Work instruction. The answer must be an exact copy of the records below, with every picture left out.

Records from a data source.
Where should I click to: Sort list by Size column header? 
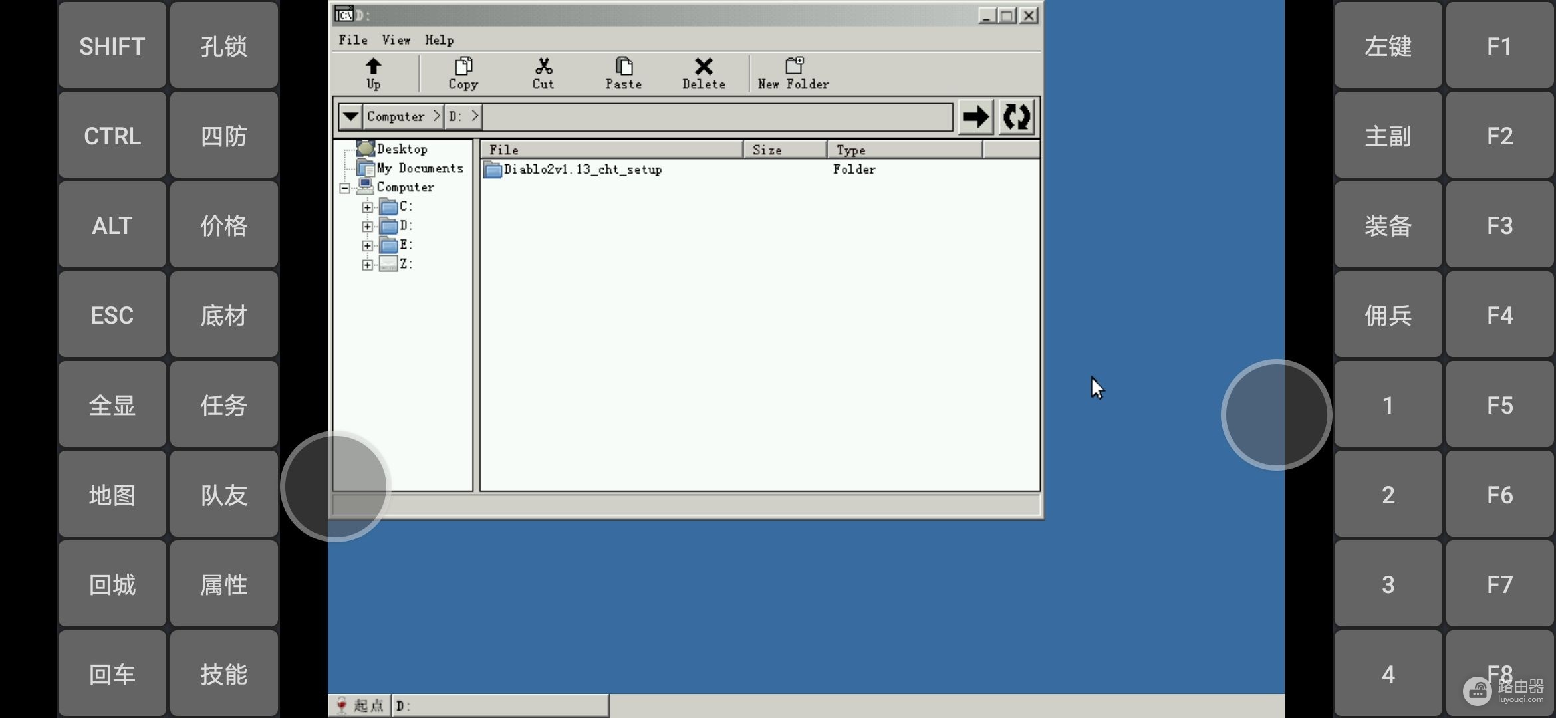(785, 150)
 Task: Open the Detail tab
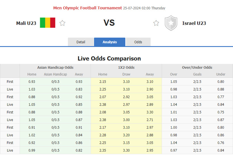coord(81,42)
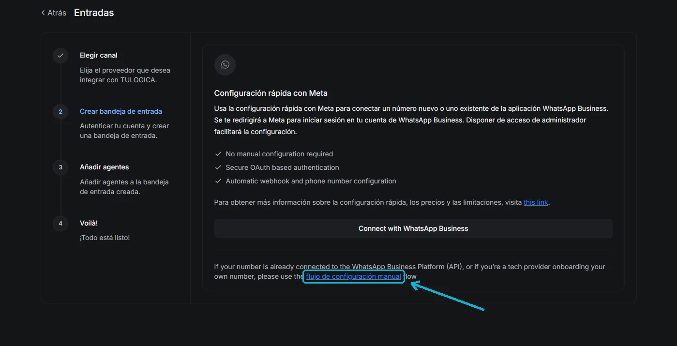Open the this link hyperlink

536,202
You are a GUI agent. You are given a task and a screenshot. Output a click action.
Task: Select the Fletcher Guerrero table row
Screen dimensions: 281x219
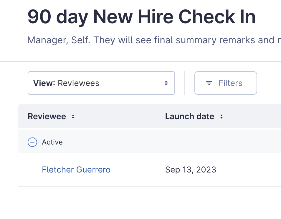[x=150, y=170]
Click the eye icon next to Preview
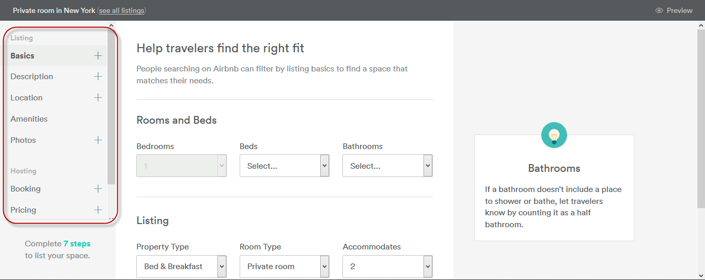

Output for this task.
Where should I click to: Sort list by Size column header? 
(785, 150)
 Task: Open the Detail tab
coord(81,42)
Open the this link hyperlink

536,202
You are a GUI agent. You are given a task and a screenshot. Output a click action.
Task: Select the Fletcher Guerrero table row
Screen dimensions: 281x219
[x=150, y=170]
Click the eye icon next to Preview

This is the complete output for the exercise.